Honorable mention goes to Kasey R. Keeler, who is an assistant professor in the Department of Civil Society and Community Studies and American Indian Studies at the University of Wisconsin, for her book, “American Indians and the American Dream: Policies, Place, and Property in Minnesota”.
Past winners
2023
Dr. Valerie Lambert is an enrolled citizen of the Choctaw Nation and is a professor of anthropology at the University of North Carolina–Chapel Hill. Her book "Native Agency: Indians in the Bureau of Indian Affairs" won the 2022 Labriola Book award. Valerie is also the author of "Choctaw Nation: A Story of American Indian Resurgence", winner of the 2007 North American Indian Prose Award.

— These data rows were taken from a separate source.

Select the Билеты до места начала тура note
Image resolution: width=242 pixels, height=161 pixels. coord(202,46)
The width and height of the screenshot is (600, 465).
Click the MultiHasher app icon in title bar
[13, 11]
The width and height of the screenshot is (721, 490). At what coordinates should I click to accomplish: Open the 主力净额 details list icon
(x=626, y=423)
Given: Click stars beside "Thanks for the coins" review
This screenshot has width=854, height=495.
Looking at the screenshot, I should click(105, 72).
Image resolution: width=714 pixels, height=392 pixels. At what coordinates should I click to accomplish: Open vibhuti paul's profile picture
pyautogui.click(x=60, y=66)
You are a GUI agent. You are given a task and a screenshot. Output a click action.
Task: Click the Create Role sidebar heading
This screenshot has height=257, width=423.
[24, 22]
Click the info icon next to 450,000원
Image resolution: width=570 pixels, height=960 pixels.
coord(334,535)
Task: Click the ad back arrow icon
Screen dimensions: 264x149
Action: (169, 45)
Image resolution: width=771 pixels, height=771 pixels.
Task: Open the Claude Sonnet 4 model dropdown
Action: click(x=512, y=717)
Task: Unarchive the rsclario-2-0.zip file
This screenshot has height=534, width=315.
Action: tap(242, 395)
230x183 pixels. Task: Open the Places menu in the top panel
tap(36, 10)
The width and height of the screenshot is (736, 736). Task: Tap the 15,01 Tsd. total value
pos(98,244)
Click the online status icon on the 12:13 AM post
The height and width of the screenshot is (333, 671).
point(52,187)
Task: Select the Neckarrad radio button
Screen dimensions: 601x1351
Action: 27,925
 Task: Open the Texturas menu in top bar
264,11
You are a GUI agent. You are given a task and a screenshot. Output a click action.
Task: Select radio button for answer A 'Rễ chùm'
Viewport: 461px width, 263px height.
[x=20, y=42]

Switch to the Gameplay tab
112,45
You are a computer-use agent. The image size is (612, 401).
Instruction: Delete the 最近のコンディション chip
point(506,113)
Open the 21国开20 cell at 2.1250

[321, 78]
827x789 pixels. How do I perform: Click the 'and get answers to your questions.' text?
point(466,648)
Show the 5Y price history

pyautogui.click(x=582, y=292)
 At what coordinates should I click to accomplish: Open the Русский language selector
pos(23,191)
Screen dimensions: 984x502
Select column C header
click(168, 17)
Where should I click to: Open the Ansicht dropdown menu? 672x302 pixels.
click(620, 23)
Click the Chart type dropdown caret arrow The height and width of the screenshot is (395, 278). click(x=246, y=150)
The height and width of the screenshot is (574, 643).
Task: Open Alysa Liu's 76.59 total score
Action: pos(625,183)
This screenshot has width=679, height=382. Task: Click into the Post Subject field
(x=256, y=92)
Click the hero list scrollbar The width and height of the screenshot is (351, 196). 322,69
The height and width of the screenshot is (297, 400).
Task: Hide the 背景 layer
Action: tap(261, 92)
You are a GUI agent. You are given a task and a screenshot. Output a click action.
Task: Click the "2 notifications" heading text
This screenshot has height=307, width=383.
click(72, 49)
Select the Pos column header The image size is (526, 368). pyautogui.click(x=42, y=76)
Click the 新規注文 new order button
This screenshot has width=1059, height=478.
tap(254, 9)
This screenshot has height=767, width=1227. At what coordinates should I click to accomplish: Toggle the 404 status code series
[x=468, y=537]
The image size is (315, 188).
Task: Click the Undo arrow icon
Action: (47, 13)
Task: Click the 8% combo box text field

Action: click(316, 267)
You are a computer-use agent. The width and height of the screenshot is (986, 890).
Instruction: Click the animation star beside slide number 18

Honorable mention goes to Dr. Charlotte Cote, who is associate professor in American Indian studies at the University of Washington, for her book "A Drum in One Hand, a Sockeye in the Other: Stories of Indigenous Food Sovereignty from the Northwest Coast".
2022
Dr. Max Liboiron, Associate Professor of Geography at Memorial University of Newfoundland in Canada, for their 2021 book "Pollution is Colonialism".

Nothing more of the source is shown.